Vejamos o caso do Rio de Janeiro.

Na última segunda-feira, 35 ônibus e até 1 trem foram incendiados como resposta de uma milícia a uma ação policial que terminou na morte de Matheus da Silva Rezende, de 34 anos. Conhecido como Faustão ou Teteu, Matheus era considerado o número 2 da maior milícia do Rio. Ele foi o 3º membro da família a morrer em confrontos com a polícia do Rio.
O caso mostra como o Estado brasileiro perdeu a guerra para a milícia e para o tráfico de drogas.
E tem algo claro, mas que não é dito por conta da tal política: não é o Estado que é culpado pela explosão do tráfico ou da milíci a. Sabe quem é o culpado diretamente pelo aumento da força do tráfico de drogas e, portanto, do aumento da violência no País de pé a ponta? É quem compra a droga, é quem financia o tráfico.
O dinheiro da milícia ou do tráfico não vem de fora. Pode até haver mecanismos pelos quais o tráfico ganha dinheiro usando o Brasil como um corredor para transporte de drogas. Mas aqui dentro é o foco principal.

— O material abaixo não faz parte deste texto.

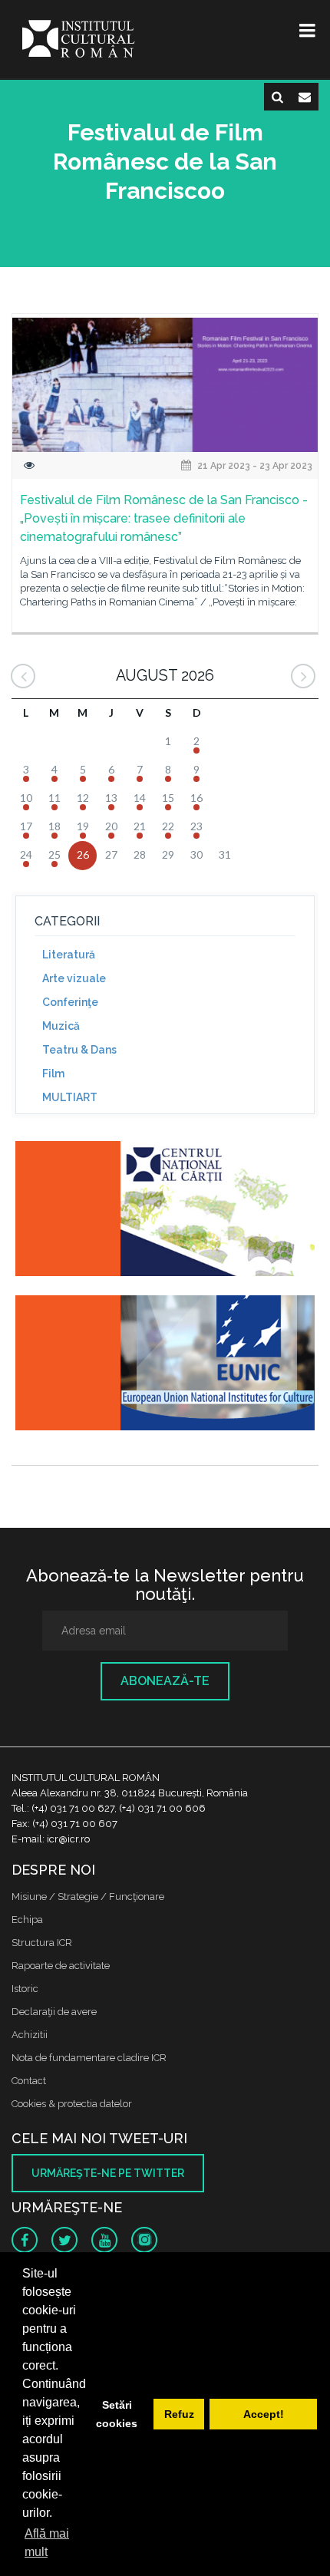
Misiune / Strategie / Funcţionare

E sabe quem banca tudo isso? A classe média, a classe média alta e os ricos. São eles que compram a cocaína. O pobre não compra cocaína. No máximo, compra crack, e isso não geraria essa força que existe no comando do tráfico e que levou para cada estado do País, com mais ou menos poder, as facções criminosas.
É um círculo vicioso: a classe média alta, que pode consumir a cocaína e outras drogas mais caras, compram a droga e, com esse dinheiro, financia o poder do tráfico. No dia seguinte, ela é vítima da violência e culpa o Estado.
É preciso rachar essa conta.
*por Alexandre Macedo, que é publicitário.